_REQUIRED ACTION_
What this exercise requires is a verbatim reproduction of the data below.

_GIVEN DATA_
+ + + + +
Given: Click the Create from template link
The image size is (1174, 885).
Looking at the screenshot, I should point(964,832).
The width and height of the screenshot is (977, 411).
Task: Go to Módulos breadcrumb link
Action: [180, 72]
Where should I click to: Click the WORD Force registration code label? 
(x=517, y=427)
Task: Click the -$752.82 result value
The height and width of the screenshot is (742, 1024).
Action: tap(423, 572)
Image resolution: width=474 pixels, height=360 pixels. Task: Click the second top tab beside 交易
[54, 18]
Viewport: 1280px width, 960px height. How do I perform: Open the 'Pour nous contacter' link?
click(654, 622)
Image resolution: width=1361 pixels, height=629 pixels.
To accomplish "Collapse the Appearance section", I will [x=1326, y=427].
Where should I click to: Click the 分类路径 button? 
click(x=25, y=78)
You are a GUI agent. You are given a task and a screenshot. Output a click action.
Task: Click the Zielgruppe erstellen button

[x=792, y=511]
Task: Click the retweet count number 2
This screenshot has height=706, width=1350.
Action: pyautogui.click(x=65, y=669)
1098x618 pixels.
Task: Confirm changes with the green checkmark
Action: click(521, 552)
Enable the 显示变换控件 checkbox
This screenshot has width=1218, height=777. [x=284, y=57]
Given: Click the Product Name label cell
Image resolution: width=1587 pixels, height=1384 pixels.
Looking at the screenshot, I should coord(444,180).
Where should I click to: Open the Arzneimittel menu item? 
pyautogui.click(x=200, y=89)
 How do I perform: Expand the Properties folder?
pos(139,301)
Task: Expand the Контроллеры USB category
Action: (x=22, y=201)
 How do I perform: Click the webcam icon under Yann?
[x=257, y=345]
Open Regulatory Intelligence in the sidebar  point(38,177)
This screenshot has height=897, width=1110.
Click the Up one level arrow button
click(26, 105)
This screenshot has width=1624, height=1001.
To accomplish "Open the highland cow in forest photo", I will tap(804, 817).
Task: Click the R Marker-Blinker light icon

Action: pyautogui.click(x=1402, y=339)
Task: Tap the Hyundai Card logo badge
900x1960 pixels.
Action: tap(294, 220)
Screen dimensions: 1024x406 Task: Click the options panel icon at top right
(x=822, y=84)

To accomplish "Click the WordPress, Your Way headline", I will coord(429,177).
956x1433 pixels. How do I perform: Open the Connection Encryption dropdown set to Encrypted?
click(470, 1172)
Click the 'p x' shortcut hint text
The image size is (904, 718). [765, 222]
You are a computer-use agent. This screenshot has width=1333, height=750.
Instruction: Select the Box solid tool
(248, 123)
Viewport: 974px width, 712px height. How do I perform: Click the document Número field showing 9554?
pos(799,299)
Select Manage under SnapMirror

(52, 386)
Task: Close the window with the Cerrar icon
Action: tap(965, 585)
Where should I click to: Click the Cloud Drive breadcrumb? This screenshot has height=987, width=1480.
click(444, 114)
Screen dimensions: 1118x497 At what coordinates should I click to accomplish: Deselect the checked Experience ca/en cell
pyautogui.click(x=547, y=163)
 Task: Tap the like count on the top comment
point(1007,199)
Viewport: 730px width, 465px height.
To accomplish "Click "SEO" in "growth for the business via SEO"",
+ + + + +
_OUTPUT_
Given: Click the Create from template link
The image size is (1174, 885).
Looking at the screenshot, I should point(964,832).
The width and height of the screenshot is (977, 411).
Task: Go to Módulos breadcrumb link
Action: [180, 72]
Where should I click to: Click the WORD Force registration code label? 
(x=517, y=427)
Task: Click the -$752.82 result value
The height and width of the screenshot is (742, 1024).
Action: tap(423, 572)
Image resolution: width=474 pixels, height=360 pixels. Task: Click the second top tab beside 交易
[54, 18]
Viewport: 1280px width, 960px height. How do I perform: Open the 'Pour nous contacter' link?
click(654, 622)
Image resolution: width=1361 pixels, height=629 pixels.
To accomplish "Collapse the Appearance section", I will [x=1326, y=427].
Where should I click to: Click the 分类路径 button? 
click(x=25, y=78)
You are a GUI agent. You are given a task and a screenshot. Output a click action.
Task: Click the Zielgruppe erstellen button

[x=792, y=511]
Task: Click the retweet count number 2
This screenshot has height=706, width=1350.
Action: pyautogui.click(x=65, y=669)
1098x618 pixels.
Task: Confirm changes with the green checkmark
Action: click(521, 552)
Enable the 显示变换控件 checkbox
This screenshot has width=1218, height=777. [x=284, y=57]
Given: Click the Product Name label cell
Image resolution: width=1587 pixels, height=1384 pixels.
Looking at the screenshot, I should coord(444,180).
Where should I click to: Open the Arzneimittel menu item? 
pyautogui.click(x=200, y=89)
 How do I perform: Expand the Properties folder?
pos(139,301)
Task: Expand the Контроллеры USB category
Action: (x=22, y=201)
 How do I perform: Click the webcam icon under Yann?
[x=257, y=345]
Open Regulatory Intelligence in the sidebar  point(38,177)
This screenshot has height=897, width=1110.
Click the Up one level arrow button
click(26, 105)
This screenshot has width=1624, height=1001.
To accomplish "Open the highland cow in forest photo", I will tap(804, 817).
Task: Click the R Marker-Blinker light icon

Action: pyautogui.click(x=1402, y=339)
Task: Tap the Hyundai Card logo badge
900x1960 pixels.
Action: tap(294, 220)
Screen dimensions: 1024x406 Task: Click the options panel icon at top right
(x=822, y=84)

To accomplish "Click the WordPress, Your Way headline", I will coord(429,177).
956x1433 pixels. How do I perform: Open the Connection Encryption dropdown set to Encrypted?
click(470, 1172)
Click the 'p x' shortcut hint text
The image size is (904, 718). [765, 222]
You are a computer-use agent. This screenshot has width=1333, height=750.
Instruction: Select the Box solid tool
(248, 123)
Viewport: 974px width, 712px height. How do I perform: Click the document Número field showing 9554?
pos(799,299)
Select Manage under SnapMirror

(52, 386)
Task: Close the window with the Cerrar icon
Action: tap(965, 585)
Where should I click to: Click the Cloud Drive breadcrumb? This screenshot has height=987, width=1480.
click(444, 114)
Screen dimensions: 1118x497 At what coordinates should I click to accomplish: Deselect the checked Experience ca/en cell
pyautogui.click(x=547, y=163)
 Task: Tap the like count on the top comment
point(1007,199)
Viewport: 730px width, 465px height.
To accomplish "Click "SEO" in "growth for the business via SEO"",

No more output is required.